In these situations, many nurses act but don’t interact. They assist with referrals and expedite the collection of medical information. Unfortunately, they may not use their clinical acumen on critical issues like compensability, diagnosis, causal relationship, return to work (RTW) and treatment plans. We should note that nurses must balance caseloads and respect their company’s requirements for speed. As such, they might feel justified in expediting what appears to be a common assignment.

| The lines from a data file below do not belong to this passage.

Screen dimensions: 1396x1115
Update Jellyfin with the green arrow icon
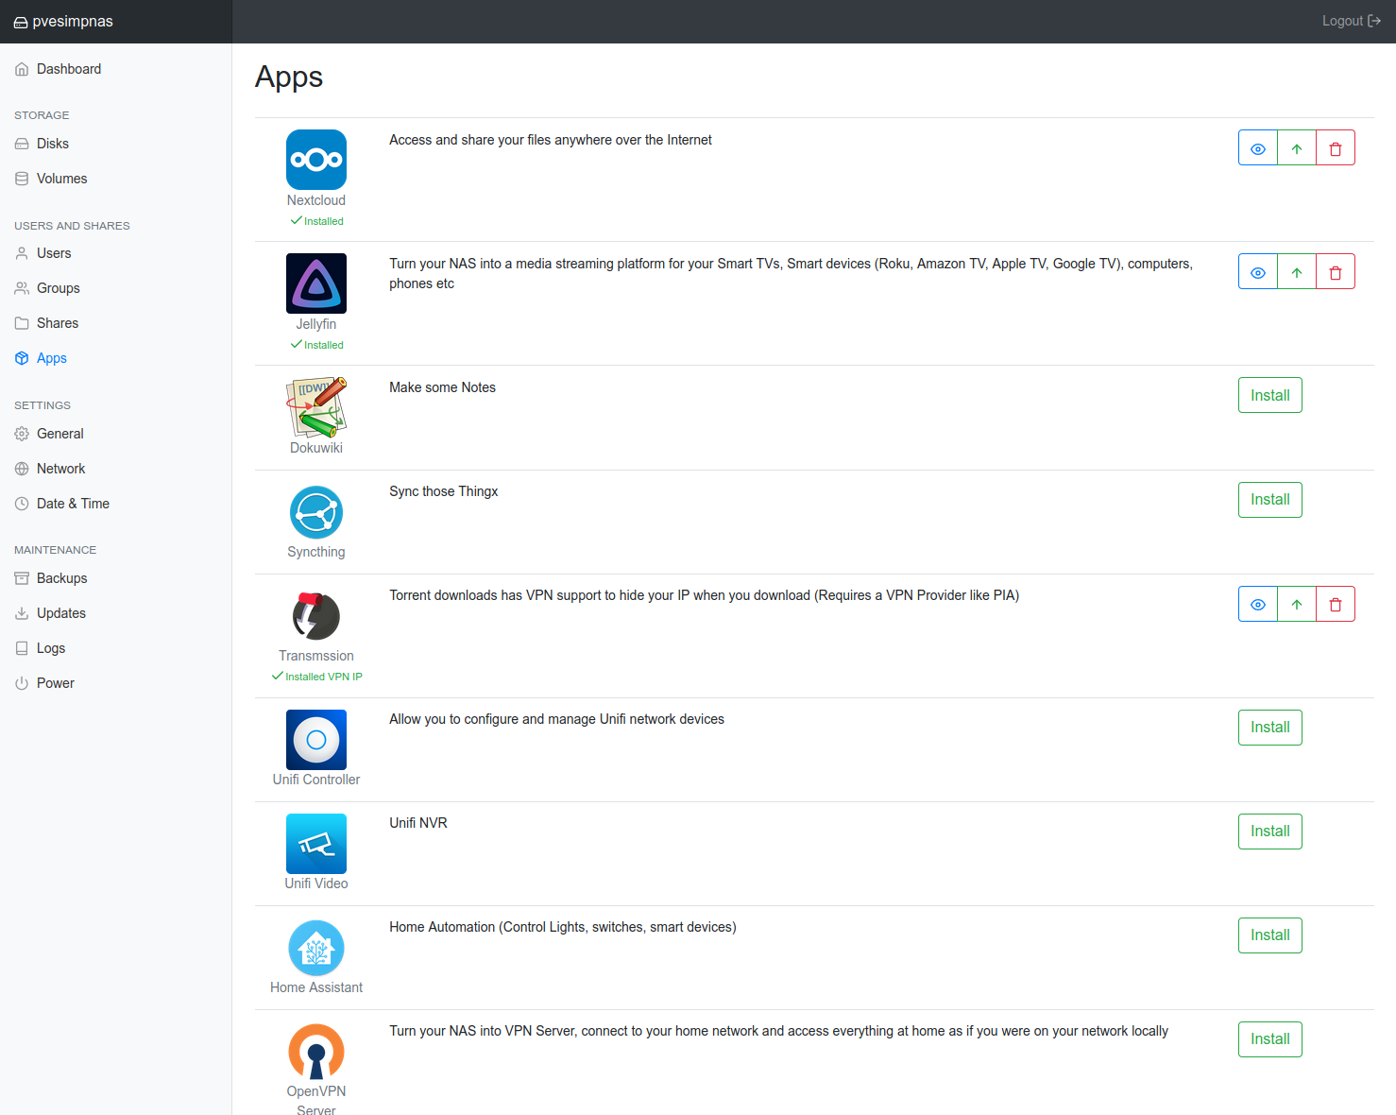click(1296, 272)
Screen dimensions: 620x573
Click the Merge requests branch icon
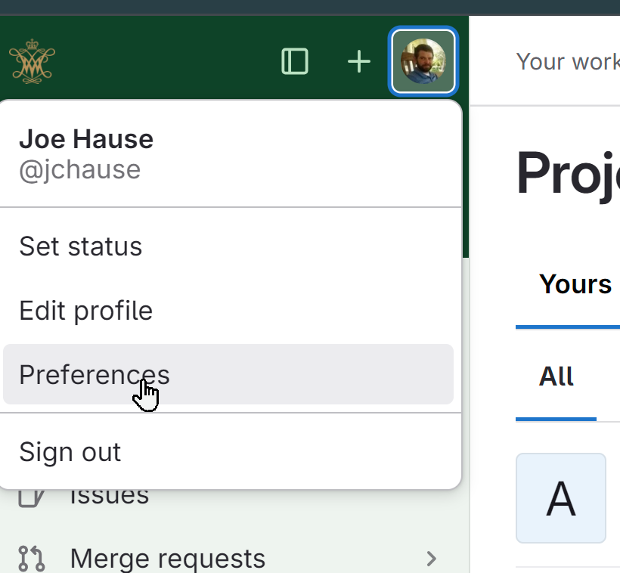(x=31, y=559)
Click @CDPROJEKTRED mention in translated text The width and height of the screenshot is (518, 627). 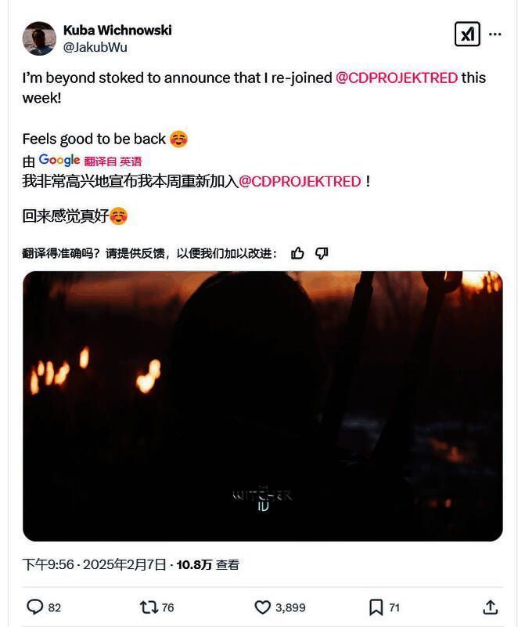[300, 182]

When it comes to referrals, a well-intentioned nurse can cause disaster. I have experienced all of the following: a claimant alleging breathing issues referred to a “sick building expert”; a claimant with negligible head trauma to a “closed head injury specialist”; a claimant alleging jaw pain to a “TMJ dentist”; and the ever popular referral of a claimant with mysterious pains to a “chronic pain specialist.”

These real examples all involved highly questionable claimants. Needless to say, medical expert “hammers” saw perfect “nails” in each claimant and fully validated the conditions and the causal relationship each alleged. By the time of the next adjuster diary, it was all over but for the increase in reserves.

The claimant can steal control of a case and contrive subjective medical issues if a nurse simply collects doctor reports and fails to interact. Countless WC case files exist where medical notes are simply pasted in by the nurse. (As far as I am concerned, this indicates adjuster/employer failure and not necessarily a poor nurse.)

I have witnessed nurse case managers decline to intervene in RTW efforts, and the corporate nurse care management entity can, conveniently, relieve itself of RTW responsibilities without affecting its fixed fee. I would argue that some level of RTW support from a nurse can and should exist on any given case in any jurisdiction.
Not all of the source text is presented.